The 50 Most Well-Loved Pinoy Films of the 2010’s (The top 10)

10. Ma’ Rosa

Brillante Mendoza, 2016

Ma’ Rosa (Jaclyn Jose) has four children. She owns a small convenient store in a poor neighborhood of Manila where everybody likes her. To make ends meet, Rosa and her husband, Nestor, resell small amounts of narcotics on the side. One day, they get arrested. Rosa’s children are ready to do anything to buy their parents’ freedom from the corrupt police.

9. Oda sa Wala

Dwein Baltazar, 2018

Oda follows the story of the old maid Sonya (Marietta Subong), whose family’s business is embalming the dead. One day she finds herself curious and discovers a corpse that changes her life.

8. Badil

Chito S. Roño, 2013

Badil takes place in a tiny barangay in Samar on the eve of an election. The elderly Ponso (Dick Israel) is a veteran campaigner for incumbent Mayor del Mundo. He gets to work on that day, walking around town, handing out money to people who promise to vote for his candidate. He takes his son Lando (Jhong Hilario) with him, giving him an education on how things are supposed to be done. When Ponso falls ill later that day, Lando has to take up his responsibilities. Word comes in that the opposition candidate might be bringing in a huge sum of money into the town to buy out people already loyal to del Mundo. Lando is made to keep watch over their voters, making sure that nobody can give them a better offer.

7. Sunday Beauty Queen

Baby Ruth Villarama, 2016

The documentary film follows a group of expatriate domestic workers in Hong Kong as they prepare to take part in an annual beauty pageant.

6. Ang Damgo ni Eleuteria

Remton Siega Zuasola, 2010

Terya (Donna Gimeno), a simple island girl is about to leave her home to marry a foreigner. Her journey ignites a series of events and introduces certain characters that affect her eventual decision to stay or go. The story takes place in the scenic Olango Island in the midst of the Baliw-Baliw Festival that holds parallel to Terya’s state of mind as she walks towards her destiny.

**Supplied material:**

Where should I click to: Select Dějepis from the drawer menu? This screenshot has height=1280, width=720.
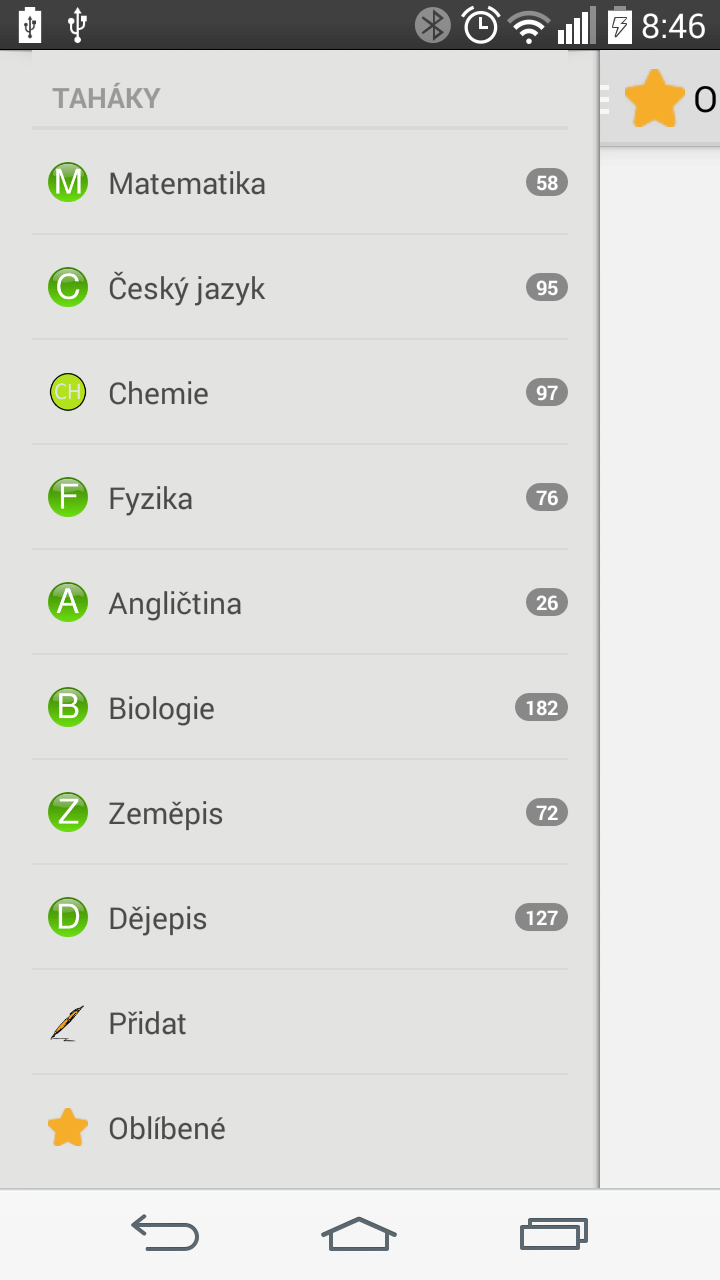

**Written request A:** In the film list, transcribe the stretch from "Brillante Mendoza, 2016" through "from the corrupt police.".
**Written request B:** According to the film list, on which island does the story of Ang Damgo ni Eleuteria take place?

**Correct response A:**
Brillante Mendoza, 2016

Ma’ Rosa (Jaclyn Jose) has four children. She owns a small convenient store in a poor neighborhood of Manila where everybody likes her. To make ends meet, Rosa and her husband, Nestor, resell small amounts of narcotics on the side. One day, they get arrested. Rosa’s children are ready to do anything to buy their parents’ freedom from the corrupt police.

**Correct response B:** Olango Island